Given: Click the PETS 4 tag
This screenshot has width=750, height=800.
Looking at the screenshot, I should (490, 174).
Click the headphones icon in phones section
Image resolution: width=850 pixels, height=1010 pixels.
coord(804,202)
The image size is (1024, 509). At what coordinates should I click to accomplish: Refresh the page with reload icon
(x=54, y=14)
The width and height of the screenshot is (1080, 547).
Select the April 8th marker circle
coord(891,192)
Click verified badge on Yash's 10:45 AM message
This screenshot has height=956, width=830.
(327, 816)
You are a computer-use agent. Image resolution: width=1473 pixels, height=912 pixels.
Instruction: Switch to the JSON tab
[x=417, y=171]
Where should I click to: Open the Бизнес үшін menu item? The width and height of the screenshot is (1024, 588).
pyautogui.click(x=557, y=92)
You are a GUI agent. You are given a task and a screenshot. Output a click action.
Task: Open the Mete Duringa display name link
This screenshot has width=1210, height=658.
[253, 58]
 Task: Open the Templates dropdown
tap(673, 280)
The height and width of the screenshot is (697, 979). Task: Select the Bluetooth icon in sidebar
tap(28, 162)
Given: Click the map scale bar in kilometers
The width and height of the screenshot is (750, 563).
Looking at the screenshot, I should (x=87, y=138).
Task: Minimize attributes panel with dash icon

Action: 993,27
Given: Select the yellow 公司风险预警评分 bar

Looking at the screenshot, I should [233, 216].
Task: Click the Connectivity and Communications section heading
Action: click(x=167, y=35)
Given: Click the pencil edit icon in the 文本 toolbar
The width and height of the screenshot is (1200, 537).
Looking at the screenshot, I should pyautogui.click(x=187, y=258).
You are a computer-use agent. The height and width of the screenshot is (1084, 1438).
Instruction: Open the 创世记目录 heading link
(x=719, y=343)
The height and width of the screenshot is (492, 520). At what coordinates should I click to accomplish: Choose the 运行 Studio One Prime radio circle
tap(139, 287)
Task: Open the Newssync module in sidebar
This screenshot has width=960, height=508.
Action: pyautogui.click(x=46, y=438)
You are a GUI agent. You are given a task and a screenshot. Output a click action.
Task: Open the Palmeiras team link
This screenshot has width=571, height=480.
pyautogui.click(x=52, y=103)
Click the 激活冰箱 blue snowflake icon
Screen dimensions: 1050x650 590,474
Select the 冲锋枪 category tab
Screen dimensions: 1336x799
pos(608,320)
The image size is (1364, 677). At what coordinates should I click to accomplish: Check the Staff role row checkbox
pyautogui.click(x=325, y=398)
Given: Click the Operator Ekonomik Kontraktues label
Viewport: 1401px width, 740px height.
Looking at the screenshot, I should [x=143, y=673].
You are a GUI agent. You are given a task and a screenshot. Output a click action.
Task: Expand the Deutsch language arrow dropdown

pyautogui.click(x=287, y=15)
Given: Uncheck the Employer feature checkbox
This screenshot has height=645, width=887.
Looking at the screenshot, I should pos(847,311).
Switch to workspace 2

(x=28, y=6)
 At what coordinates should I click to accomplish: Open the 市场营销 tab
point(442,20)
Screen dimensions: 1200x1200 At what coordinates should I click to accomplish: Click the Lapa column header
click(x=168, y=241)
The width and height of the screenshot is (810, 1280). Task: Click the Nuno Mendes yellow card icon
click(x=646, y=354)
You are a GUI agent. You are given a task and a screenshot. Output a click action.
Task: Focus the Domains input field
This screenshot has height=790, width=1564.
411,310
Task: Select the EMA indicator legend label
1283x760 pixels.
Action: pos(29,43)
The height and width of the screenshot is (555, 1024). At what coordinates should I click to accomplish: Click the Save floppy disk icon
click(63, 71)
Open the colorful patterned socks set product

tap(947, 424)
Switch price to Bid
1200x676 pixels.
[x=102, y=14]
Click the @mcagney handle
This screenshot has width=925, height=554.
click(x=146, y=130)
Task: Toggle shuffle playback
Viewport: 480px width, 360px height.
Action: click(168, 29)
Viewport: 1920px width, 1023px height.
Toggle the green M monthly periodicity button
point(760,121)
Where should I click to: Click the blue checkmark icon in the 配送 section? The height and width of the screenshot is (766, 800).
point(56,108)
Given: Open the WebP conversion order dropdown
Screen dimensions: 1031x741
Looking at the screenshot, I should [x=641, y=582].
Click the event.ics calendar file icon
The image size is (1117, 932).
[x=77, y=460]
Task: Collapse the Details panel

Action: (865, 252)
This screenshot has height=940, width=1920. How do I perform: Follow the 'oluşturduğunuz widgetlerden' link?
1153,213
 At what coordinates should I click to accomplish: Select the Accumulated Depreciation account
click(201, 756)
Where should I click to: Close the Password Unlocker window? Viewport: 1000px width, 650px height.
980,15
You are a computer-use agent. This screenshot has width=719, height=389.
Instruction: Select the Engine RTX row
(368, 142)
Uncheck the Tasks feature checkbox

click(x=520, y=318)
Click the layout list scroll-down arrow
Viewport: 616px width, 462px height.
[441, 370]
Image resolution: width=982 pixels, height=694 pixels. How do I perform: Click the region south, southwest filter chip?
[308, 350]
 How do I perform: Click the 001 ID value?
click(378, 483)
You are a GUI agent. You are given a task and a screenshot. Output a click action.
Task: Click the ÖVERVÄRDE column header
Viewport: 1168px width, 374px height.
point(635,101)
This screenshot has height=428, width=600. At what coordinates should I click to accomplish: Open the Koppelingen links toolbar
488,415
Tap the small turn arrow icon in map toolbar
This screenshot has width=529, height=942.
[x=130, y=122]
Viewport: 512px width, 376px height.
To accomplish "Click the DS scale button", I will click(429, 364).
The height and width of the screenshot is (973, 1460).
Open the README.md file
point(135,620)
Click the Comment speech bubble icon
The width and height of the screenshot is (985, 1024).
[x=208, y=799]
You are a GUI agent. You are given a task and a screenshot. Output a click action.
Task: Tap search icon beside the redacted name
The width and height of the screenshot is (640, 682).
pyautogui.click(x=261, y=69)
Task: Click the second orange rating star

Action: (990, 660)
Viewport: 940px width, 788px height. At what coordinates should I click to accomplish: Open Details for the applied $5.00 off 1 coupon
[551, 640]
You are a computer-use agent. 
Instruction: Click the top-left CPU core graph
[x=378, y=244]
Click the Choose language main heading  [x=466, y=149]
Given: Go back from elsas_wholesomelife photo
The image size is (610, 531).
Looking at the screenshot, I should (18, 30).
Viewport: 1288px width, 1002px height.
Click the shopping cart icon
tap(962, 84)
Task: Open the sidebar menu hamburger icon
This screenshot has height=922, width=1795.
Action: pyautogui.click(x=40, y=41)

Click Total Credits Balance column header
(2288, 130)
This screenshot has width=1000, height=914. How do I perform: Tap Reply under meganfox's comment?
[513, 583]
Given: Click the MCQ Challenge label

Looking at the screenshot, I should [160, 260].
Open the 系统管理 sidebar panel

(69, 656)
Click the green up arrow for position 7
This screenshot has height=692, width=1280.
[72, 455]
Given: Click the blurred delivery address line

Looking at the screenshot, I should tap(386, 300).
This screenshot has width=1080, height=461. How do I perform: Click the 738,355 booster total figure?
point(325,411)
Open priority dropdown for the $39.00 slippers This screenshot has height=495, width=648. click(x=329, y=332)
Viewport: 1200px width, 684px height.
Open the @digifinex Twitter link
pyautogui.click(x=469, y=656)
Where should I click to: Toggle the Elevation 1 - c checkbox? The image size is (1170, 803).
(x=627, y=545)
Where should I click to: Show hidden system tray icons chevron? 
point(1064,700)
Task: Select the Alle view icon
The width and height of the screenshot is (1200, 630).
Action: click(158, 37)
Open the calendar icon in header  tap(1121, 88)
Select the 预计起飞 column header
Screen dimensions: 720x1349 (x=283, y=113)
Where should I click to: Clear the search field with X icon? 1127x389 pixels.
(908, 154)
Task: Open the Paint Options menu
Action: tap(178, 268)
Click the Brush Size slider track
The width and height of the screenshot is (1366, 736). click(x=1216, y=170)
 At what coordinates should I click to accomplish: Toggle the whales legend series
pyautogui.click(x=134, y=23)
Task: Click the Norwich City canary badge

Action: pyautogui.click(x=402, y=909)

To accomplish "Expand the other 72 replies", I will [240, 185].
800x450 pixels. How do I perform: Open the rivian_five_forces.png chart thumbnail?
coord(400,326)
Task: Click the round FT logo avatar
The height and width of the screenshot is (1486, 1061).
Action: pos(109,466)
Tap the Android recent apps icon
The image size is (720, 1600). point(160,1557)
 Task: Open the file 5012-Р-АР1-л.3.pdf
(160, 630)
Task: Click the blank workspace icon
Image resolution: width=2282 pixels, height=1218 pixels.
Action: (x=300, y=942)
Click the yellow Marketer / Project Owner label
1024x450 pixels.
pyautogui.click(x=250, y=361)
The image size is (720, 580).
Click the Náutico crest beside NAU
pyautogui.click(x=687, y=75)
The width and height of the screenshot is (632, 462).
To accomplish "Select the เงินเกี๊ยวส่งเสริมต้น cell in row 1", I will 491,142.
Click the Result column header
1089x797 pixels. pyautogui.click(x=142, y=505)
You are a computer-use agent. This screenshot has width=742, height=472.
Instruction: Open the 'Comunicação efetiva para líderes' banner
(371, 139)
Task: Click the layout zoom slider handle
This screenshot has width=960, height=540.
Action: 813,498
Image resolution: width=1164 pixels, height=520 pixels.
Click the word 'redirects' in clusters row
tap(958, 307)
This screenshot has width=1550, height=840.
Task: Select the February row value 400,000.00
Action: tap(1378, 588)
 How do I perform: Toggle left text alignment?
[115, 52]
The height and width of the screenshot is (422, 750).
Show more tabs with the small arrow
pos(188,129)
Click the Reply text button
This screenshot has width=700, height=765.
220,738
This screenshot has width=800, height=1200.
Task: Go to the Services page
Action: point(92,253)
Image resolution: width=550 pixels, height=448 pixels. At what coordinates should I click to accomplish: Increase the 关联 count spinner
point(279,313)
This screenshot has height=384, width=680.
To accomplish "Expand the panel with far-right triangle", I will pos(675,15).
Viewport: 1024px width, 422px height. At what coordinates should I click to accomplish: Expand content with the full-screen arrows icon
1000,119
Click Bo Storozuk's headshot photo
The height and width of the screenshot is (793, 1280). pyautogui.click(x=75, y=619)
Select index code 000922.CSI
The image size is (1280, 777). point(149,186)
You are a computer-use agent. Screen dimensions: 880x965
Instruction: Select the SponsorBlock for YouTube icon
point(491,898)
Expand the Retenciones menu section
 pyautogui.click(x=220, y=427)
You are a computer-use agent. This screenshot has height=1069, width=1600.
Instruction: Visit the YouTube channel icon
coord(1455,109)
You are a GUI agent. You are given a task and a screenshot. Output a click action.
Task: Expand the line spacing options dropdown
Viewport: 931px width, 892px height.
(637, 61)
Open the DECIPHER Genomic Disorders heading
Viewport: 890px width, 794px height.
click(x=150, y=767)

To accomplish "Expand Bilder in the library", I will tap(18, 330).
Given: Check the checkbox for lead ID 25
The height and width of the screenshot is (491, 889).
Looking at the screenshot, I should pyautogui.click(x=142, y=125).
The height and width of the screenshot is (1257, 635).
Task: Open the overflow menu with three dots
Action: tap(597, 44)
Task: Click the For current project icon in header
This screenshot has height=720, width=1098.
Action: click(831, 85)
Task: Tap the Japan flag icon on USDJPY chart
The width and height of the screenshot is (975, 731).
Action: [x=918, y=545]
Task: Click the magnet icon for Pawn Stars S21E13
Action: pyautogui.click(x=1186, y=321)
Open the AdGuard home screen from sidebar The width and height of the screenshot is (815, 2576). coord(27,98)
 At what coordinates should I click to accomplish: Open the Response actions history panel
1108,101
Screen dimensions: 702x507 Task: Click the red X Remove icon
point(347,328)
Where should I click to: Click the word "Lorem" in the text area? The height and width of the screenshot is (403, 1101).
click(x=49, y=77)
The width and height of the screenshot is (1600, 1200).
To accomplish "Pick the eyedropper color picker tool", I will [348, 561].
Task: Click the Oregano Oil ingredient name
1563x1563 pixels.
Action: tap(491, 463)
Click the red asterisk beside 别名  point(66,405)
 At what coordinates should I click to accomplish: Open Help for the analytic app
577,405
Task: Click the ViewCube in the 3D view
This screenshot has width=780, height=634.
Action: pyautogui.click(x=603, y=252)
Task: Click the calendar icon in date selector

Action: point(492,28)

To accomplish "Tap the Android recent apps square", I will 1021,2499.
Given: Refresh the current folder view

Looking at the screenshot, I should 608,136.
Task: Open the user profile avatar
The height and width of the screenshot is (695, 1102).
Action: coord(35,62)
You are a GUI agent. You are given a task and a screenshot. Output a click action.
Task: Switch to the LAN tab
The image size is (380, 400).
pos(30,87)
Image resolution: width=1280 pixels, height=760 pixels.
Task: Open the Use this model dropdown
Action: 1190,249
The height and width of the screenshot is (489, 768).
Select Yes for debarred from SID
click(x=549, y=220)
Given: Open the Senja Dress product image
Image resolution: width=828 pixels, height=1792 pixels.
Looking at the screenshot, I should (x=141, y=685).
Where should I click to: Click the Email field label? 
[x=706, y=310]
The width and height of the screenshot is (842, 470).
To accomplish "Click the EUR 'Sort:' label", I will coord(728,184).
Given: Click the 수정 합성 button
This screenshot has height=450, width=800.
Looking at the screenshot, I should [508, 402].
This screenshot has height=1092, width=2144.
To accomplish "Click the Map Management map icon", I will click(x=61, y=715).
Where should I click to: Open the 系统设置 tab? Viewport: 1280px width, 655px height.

◇ ◇ ◇ ◇ ◇ ◇ ◇

▶ _Activity_:
Copy the lines above exactly. Start with the line containing "The height and width of the screenshot is (697, 979).", end with the line containing "Given: Click the pencil", and include both.

▶ _Written solution_:
The height and width of the screenshot is (697, 979). Task: Select the Bluetooth icon in sidebar
tap(28, 162)
Given: Click the map scale bar in kilometers
The width and height of the screenshot is (750, 563).
Looking at the screenshot, I should (x=87, y=138).
Task: Minimize attributes panel with dash icon

Action: 993,27
Given: Select the yellow 公司风险预警评分 bar

Looking at the screenshot, I should [233, 216].
Task: Click the Connectivity and Communications section heading
Action: click(x=167, y=35)
Given: Click the pencil edit icon in the 文本 toolbar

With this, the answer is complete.